Not to depress readers before the final three-day weekend of the summer, but the Wisconsin State Journal in Madison notes another contribution to the state’s downward-spiralling finances:

A Dane County judge heard arguments this week on the legality of a $200 million raid state leaders made on a special fund that's supposed to cover large medical malpractice awards. …

The state raid was just the latest in a series of poor financial moves that voters should remember when voting for legislative candidates this fall.

Voters should favor those candidates willing to scrutinize spending and resist expensive new programs. The accounting tricks and money raids need to stop. And the longer Wisconsin waits to get its financial house in order, the harder and more painful it will be to fix. …

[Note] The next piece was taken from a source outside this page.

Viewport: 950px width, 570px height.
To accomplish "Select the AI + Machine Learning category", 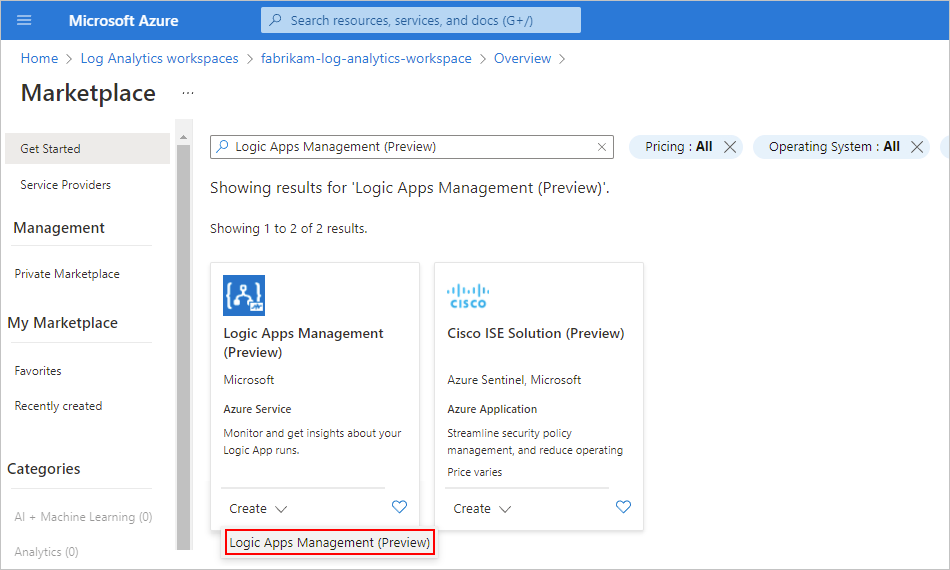I will pos(83,517).
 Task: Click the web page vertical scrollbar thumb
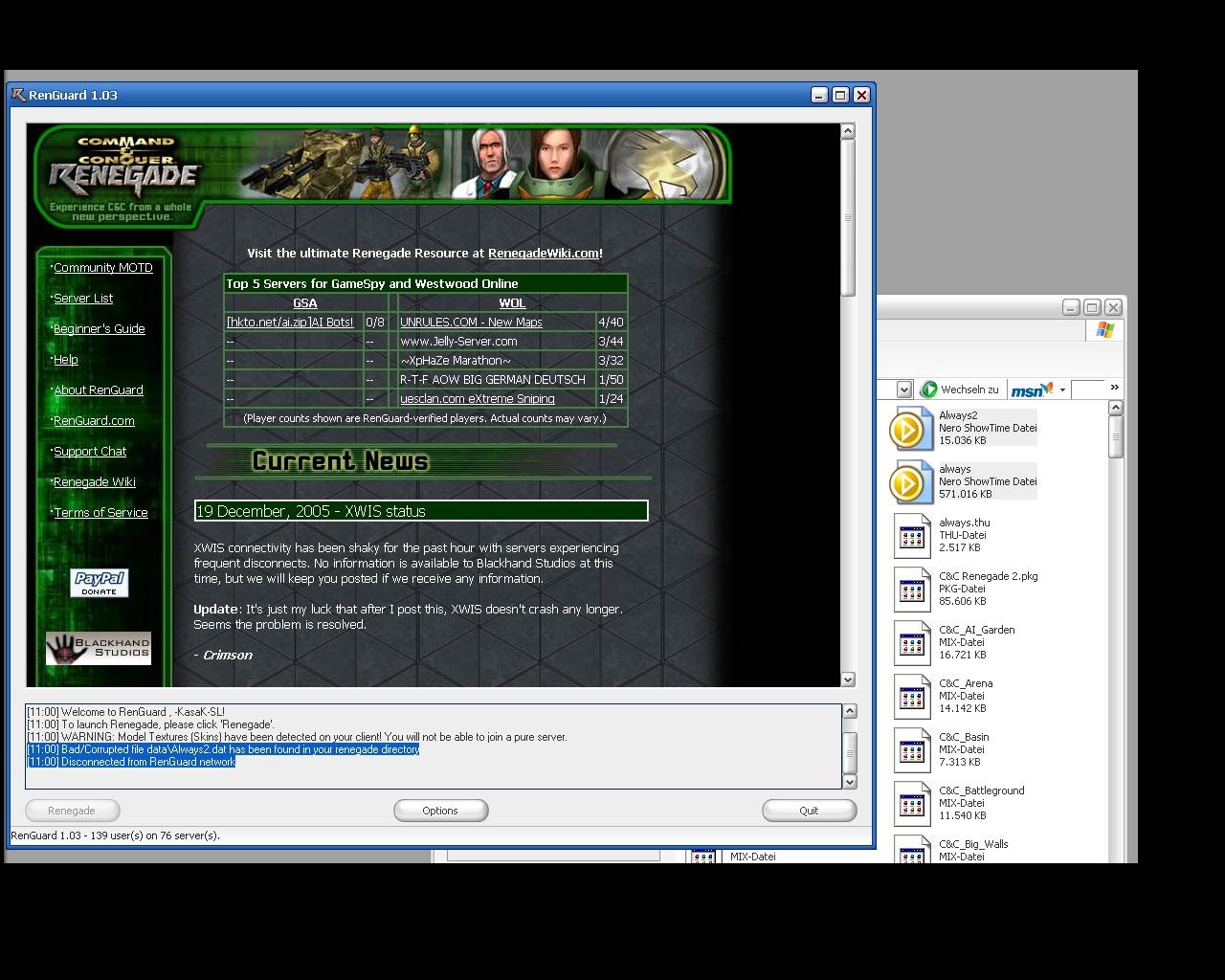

The troubling court case follows a separate state Supreme Court decision last month that will force the state to pay back as much as $265 million in sales taxes improperly collected on computer software. And the lack of this revenue stream is likely to leave the current state budget $28 million short.

Then there’s a federal court fight over $100 million in gambling payments that the Ho-Chunk Nation says it doesn't owe but the state is counting on.

The State Journal doesn’t mention the state’s actual deficit according to Generally Accepted Accounting Principles, or the state’s structural deficit created by shifting spending into the next budget cycle. Those two deficits are estimated to total $4 billion, to which we can now add $200 million for the medical malpractice fund raid, $28 million for the state’s no longer being able to illegally assess sales taxes on custom software (how the $265 million in overpaid sales taxes will be repaid is anyone’s guess at this point), and perhaps the $100 million in gambling payments on which the state and the Ho-Chunk disagree — a fiscal hole the size of about one-fourth of the entire state budget.

No wonder Gov. James Doyle is angling for a job in the Barack Obama Adminstration. The remaining 5 million of us get stuck holding the bag, of course.